Not only that, but Home buttons are on the way out in newer phones. Apple’s latest as of now, the X, doesn’t even have a “soft” button—you swipe up from the very bottom of the phone. So your thumb has to reach even further than before. At the same time, phones have gotten bigger, adding yet a greater distance your thumb has to travel.

Given all this, unfortunately, I expect to hear of more repetitive-use thumb injuries, and I expect those injuries will be a bit more extensive, i.e. will involve more structures in the thumb.

There are at least 2 billion smartphone owners in the world, as of now. They will need their 4 billion thumbs.

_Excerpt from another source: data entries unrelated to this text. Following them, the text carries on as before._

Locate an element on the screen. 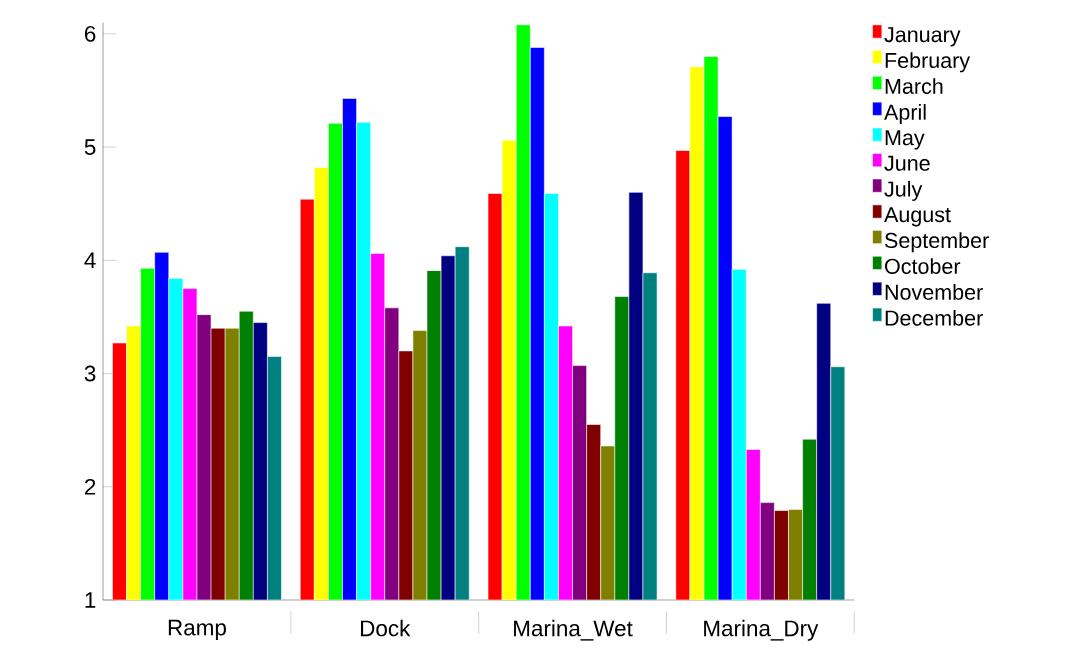 The image size is (1073, 651). x-tick-label: Ramp is located at coordinates (197, 630).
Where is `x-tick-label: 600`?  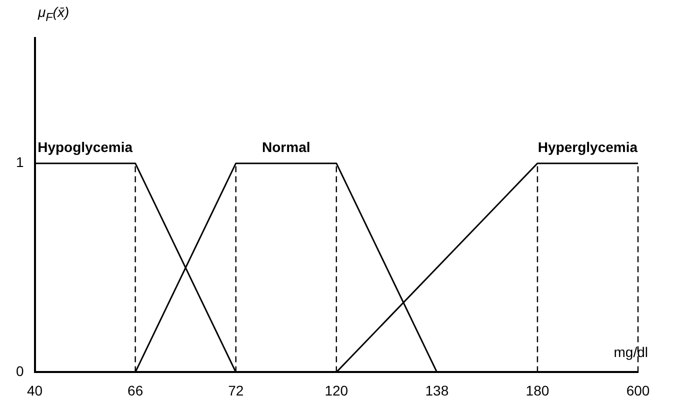
x-tick-label: 600 is located at coordinates (638, 390).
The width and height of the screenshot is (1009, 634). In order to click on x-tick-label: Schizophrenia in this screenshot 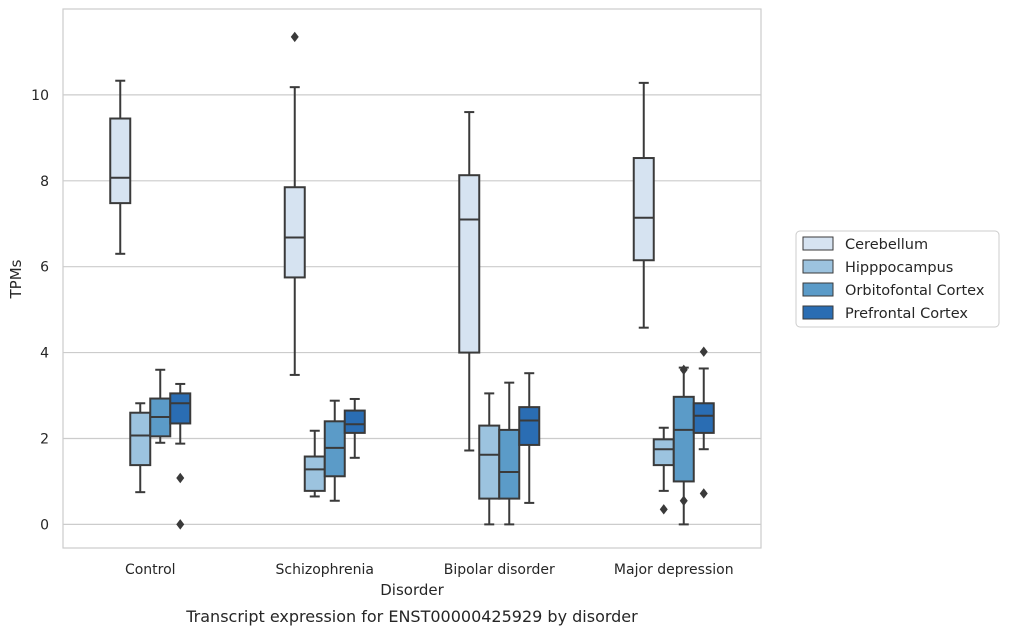, I will do `click(325, 570)`.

What can you do, as one of those users, to prevent or limit this type of injury?

  • Take breaks and let your thumbs relax; shake them out gently.

  • Consider getting a smaller phone, if you're not wedded to that giant screen.

  • Use two hands sometimes, and try alternating fingers for some phone tasks.

  • Use dictation capabilities when possible.

 

And just maybe, go and cringe your way through that Meetup anyway. It’ll give you a break from your screen, at least.